» **TASK TO CARRY OUT**:
Would you reproduce each of the records below precisely, with the pictures left out?

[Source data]
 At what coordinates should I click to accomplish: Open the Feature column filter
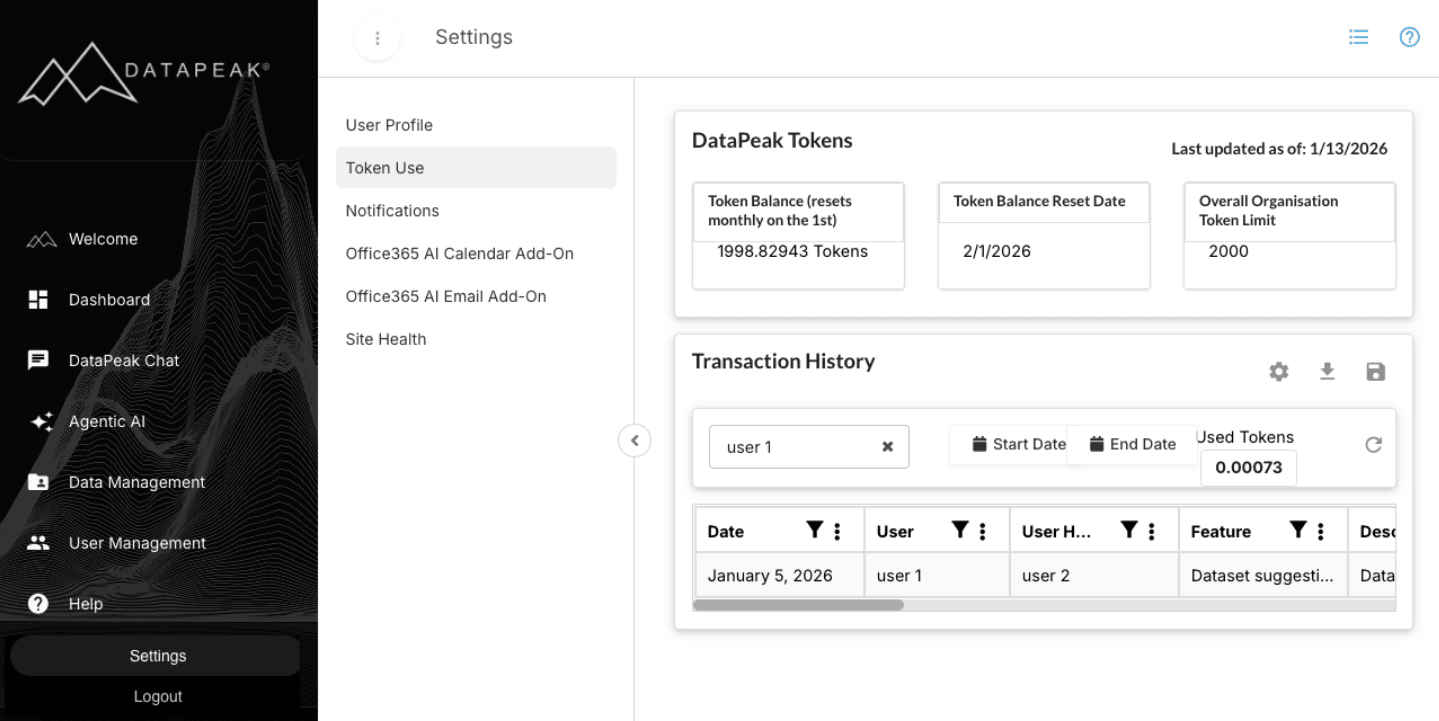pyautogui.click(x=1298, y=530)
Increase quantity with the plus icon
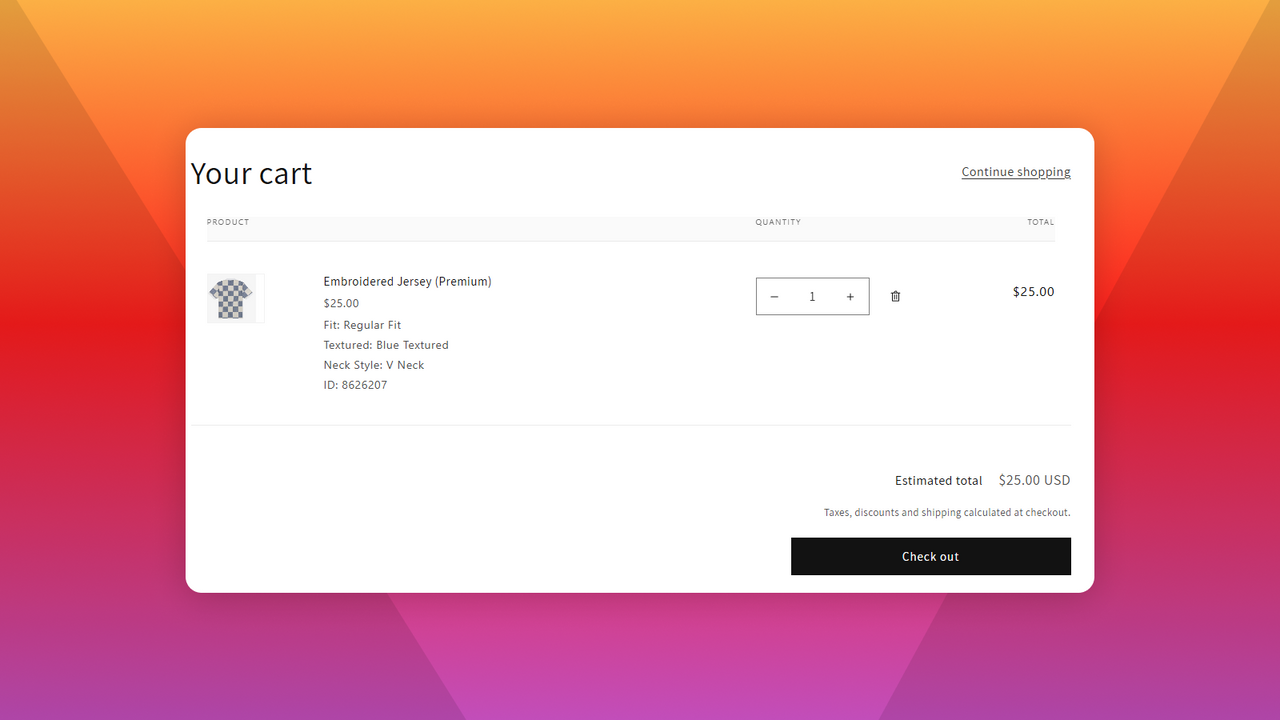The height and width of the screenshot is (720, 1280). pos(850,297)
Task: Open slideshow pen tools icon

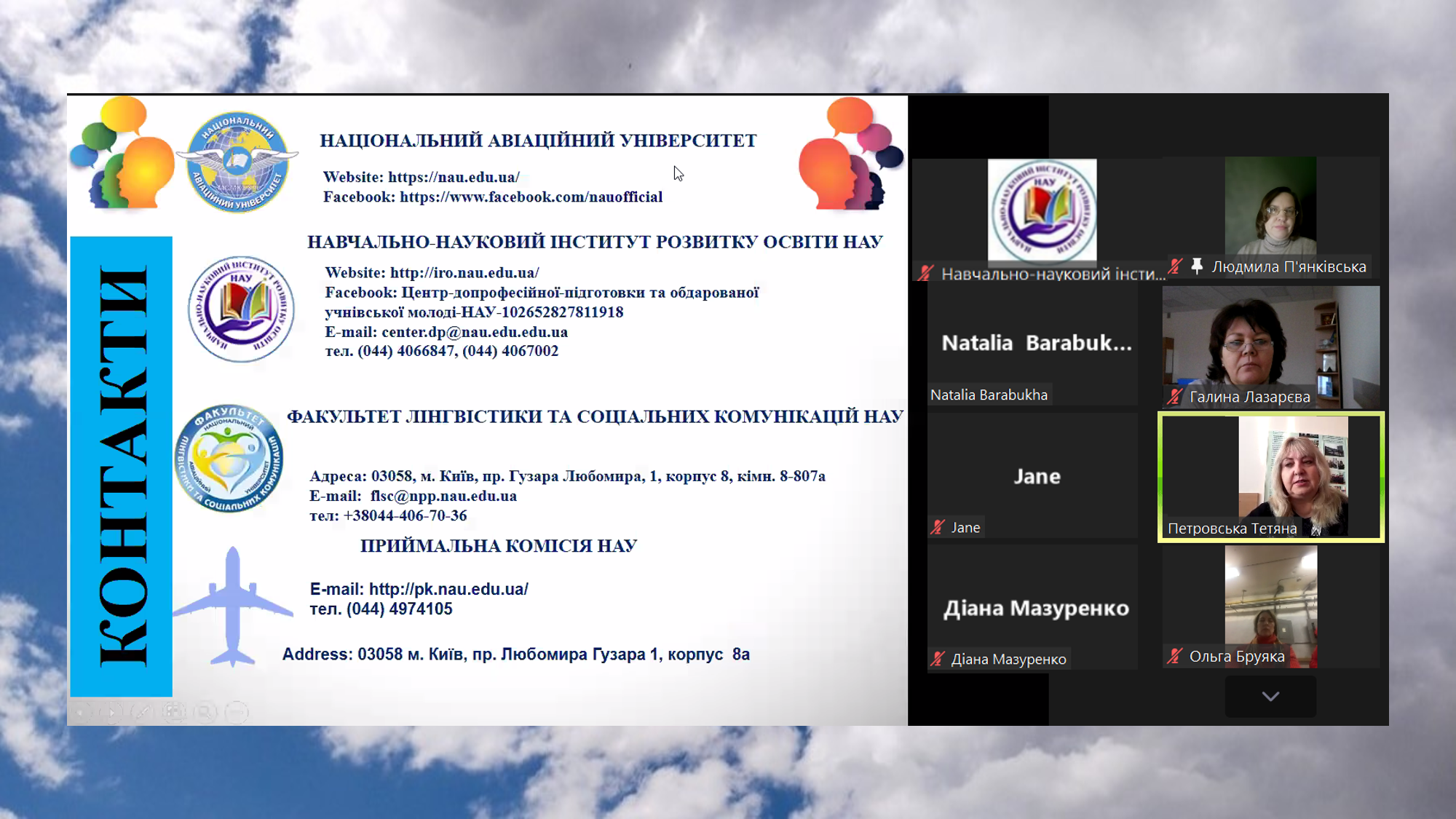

» **TASK RESULT**:
 At what coordinates should I click to accomplish: Open the Feature column filter
pyautogui.click(x=1298, y=530)
Increase quantity with the plus icon
The height and width of the screenshot is (720, 1280). pos(850,297)
Task: Open slideshow pen tools icon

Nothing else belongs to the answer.